* **Stored data entries**:
------------------------------
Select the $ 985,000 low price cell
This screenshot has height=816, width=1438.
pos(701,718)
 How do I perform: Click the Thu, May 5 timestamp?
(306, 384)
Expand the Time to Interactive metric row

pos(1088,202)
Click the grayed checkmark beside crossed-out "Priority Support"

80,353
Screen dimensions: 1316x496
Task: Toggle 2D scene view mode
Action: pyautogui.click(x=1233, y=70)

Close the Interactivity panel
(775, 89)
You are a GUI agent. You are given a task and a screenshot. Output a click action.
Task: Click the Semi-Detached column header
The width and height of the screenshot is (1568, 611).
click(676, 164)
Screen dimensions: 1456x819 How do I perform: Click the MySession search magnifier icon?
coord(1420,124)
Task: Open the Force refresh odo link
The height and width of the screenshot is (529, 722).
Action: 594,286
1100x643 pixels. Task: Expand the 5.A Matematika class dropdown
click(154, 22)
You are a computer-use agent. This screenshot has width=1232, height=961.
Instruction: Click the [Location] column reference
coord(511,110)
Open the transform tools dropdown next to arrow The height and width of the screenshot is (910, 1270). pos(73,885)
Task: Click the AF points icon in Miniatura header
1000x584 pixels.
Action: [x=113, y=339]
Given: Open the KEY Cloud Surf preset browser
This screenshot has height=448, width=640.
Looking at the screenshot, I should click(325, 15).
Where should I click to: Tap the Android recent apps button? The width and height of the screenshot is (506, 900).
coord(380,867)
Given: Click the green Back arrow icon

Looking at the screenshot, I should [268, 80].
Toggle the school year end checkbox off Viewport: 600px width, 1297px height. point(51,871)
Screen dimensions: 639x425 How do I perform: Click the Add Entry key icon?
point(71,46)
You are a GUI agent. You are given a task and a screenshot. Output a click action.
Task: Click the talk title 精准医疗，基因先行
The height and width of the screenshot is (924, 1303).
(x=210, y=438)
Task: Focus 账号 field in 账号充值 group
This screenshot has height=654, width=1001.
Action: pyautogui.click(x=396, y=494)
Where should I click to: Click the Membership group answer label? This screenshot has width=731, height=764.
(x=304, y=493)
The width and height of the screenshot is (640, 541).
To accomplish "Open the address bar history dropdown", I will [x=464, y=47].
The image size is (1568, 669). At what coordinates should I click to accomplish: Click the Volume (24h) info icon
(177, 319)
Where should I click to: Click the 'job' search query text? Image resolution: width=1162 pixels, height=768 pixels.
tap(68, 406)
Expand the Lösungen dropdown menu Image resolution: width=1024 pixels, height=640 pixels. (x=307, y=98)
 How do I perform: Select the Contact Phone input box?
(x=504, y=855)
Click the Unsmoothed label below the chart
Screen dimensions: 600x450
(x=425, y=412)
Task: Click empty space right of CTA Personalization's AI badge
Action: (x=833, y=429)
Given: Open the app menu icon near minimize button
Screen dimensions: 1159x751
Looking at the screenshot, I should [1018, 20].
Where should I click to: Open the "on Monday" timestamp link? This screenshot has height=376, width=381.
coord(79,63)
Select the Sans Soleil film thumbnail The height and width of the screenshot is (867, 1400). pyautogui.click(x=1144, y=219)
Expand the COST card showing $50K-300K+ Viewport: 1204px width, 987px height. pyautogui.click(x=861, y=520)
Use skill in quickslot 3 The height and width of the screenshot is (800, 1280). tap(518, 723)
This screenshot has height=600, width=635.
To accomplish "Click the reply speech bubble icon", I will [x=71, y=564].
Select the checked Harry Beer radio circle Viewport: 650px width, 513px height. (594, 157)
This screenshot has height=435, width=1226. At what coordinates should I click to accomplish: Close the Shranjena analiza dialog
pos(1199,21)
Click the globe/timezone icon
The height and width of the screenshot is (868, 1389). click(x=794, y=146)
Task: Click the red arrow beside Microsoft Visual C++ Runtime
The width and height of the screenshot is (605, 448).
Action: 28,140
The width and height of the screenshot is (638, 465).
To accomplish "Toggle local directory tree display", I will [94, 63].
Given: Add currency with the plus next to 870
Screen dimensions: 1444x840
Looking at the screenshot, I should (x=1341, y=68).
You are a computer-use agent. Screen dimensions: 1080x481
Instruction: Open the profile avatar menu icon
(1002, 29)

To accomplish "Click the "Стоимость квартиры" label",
------------------------------
* **Your task**: Copy each line above that contains the word "agent".

* **Worked solution**:
You are a GUI agent. You are given a task and a screenshot. Output a click action.
You are a computer-use agent. This screenshot has width=1232, height=961.
You are a GUI agent. You are given a task and a screenshot. Output a click action.
You are a computer-use agent. Screen dimensions: 1080x481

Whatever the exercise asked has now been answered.